Zach Worrell accidentally sent his quadcopter right up into a huge flock of migrating birds. Here's what he could see.
Weather-heads monitoring their Doppler this past weekend might've noticed a breakout of funny-looking precipitation northwest of Memphis. It's shown here as a green-blue blob:
There were no major storms in the area, so meteorologists investigated and found an alternate explanation for the odd signature: It was 40,000-something birds flapping at a height of about 2,000 feet, likely headed to the fertile grass-munching grounds of the Big Lake National Wildlife Refuge in northern Arkansas.
Down on the ground, Zach Worrell didn't need to be told about the bird swarm. They were right above his head in biblical numbers, dodging and screeching in a devilish fury.
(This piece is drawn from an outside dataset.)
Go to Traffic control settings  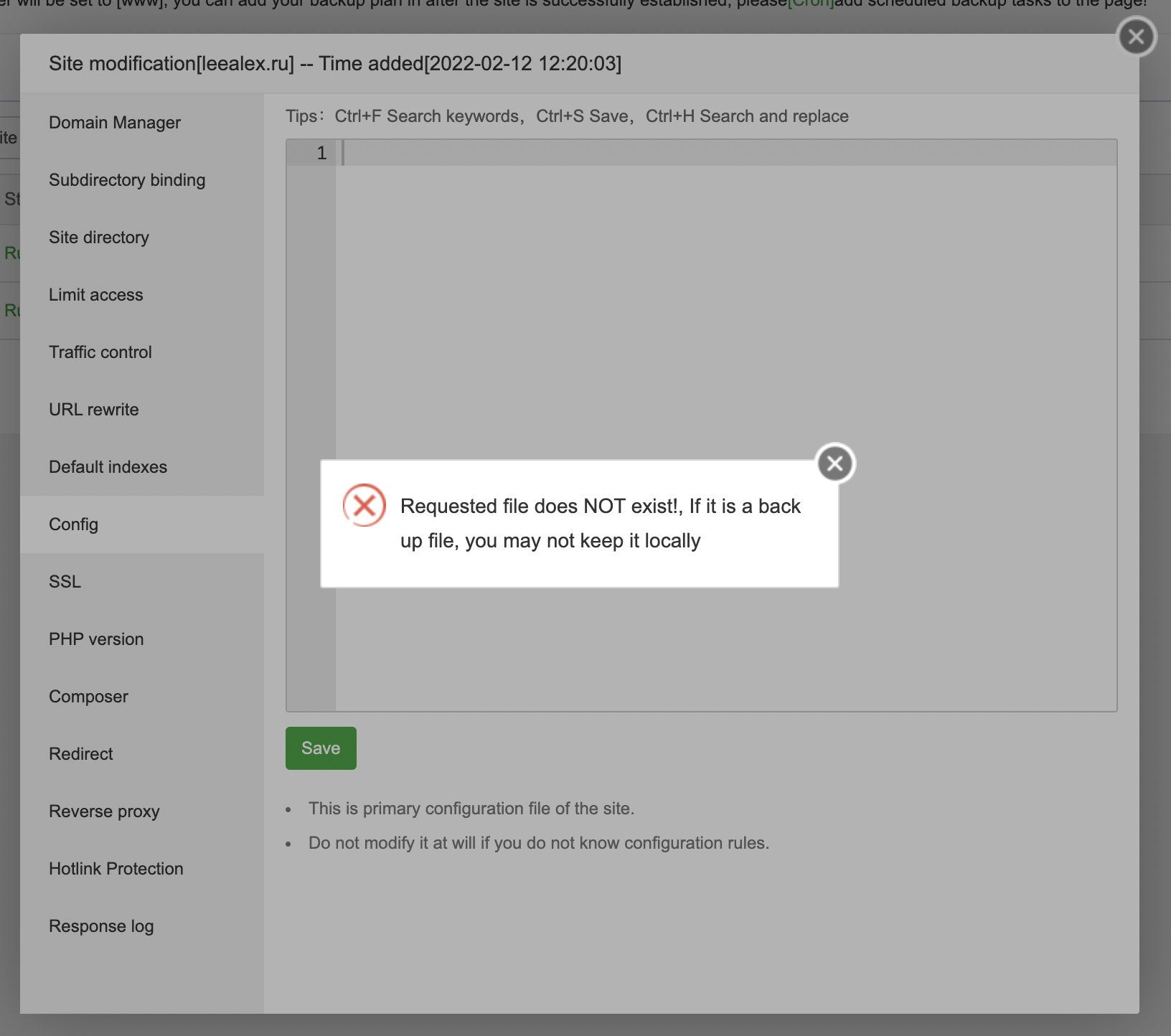tap(100, 352)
He had been expecting the influx of what turned out to be mostly snow geese. "They are always present this time of year by the thousands, if not millions," he says. "You can't look in the sky without seeing a large group. Some of the groups stretch several miles in length."
Worrell believes agriculture is attracting the goosey bum-rush to his neck of the southeastern Missouri woods. "The reason waterfowl have gotten so thick here is because of a rapidly expanding rice crop," he says. "It's easy to hold water for them and they love the leftover grain."
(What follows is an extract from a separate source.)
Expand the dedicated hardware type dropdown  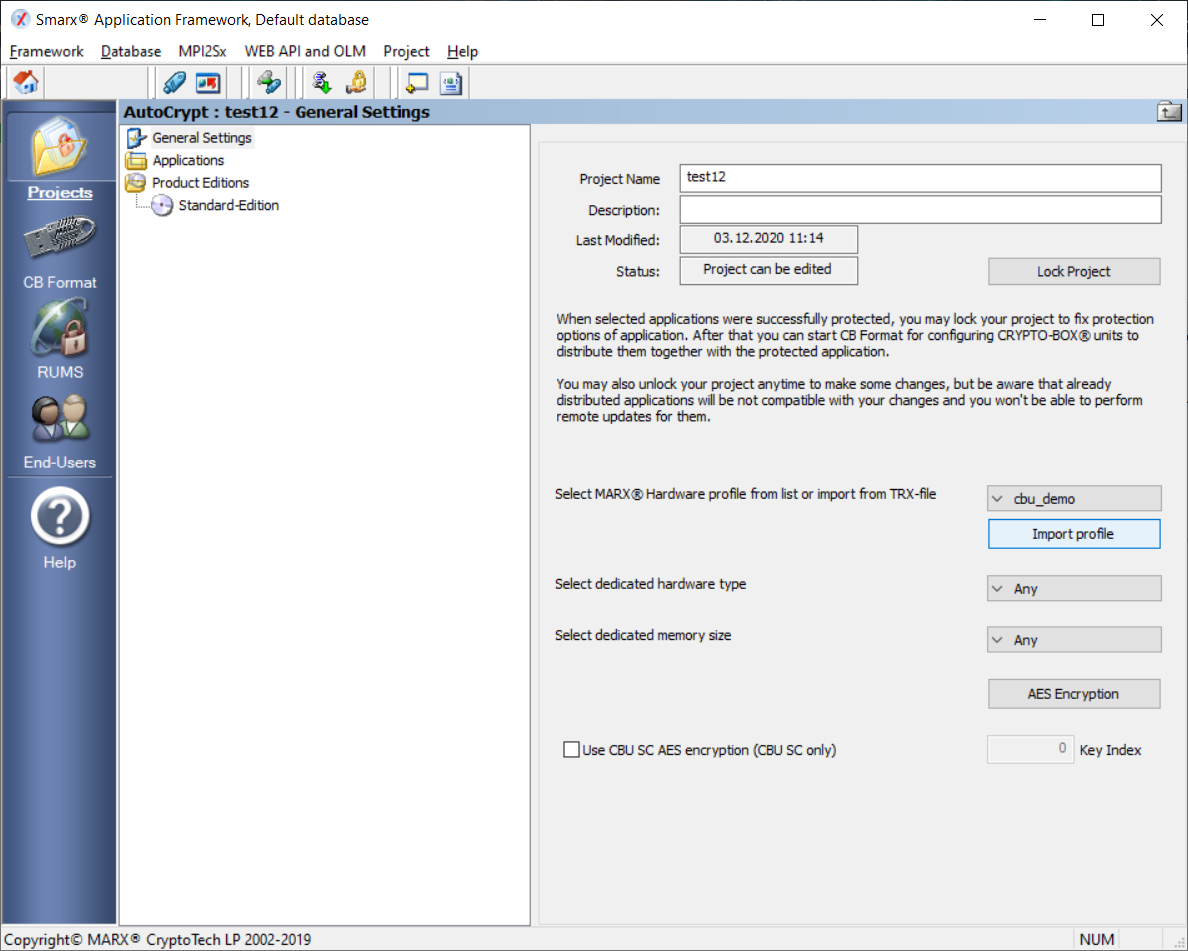(1074, 589)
This year, Worrell wanted to get a closer look at the honking hordes. So he sent his quadcopter buzzing into the air—which is when things got interesting. The huge flock had been heading away but, perhaps due to a vehicle below, pulled an abrupt 180. "I couldn't get it away from them quick enough, resulting in some unintentional pretty close images," he says.
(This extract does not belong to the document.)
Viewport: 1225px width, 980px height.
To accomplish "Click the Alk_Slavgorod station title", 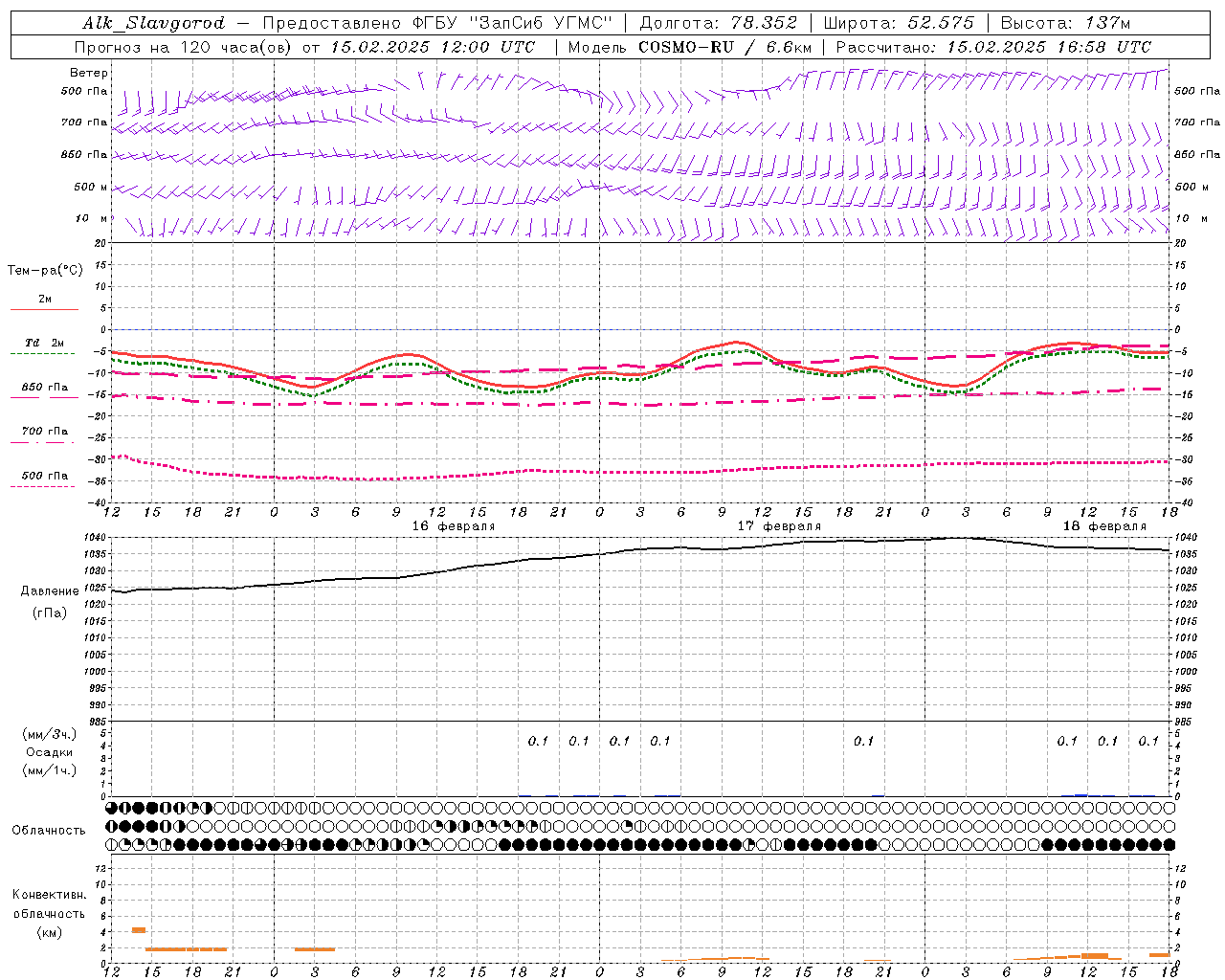I will [154, 23].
The drone penetrated the sky-spanning turmoil of flailing wings, splayed tails, and snapping bills. The birds seemed to ignore the robotic intruder, acting like it was another member of their deafening squadron. The resulting shots made their way to meteorologist Ryan Vaughan, who gave the feathery mobbing the cheeky neologism "geese" clouds. For the majority of humanity that's never explored a goose cloud, here's what Worrell's quadcopter saw:
Worrell also filmed a late-November conjunction of what some call "sky carp." "They are extremely loud when close," he says. "Basically deafening when they're very close."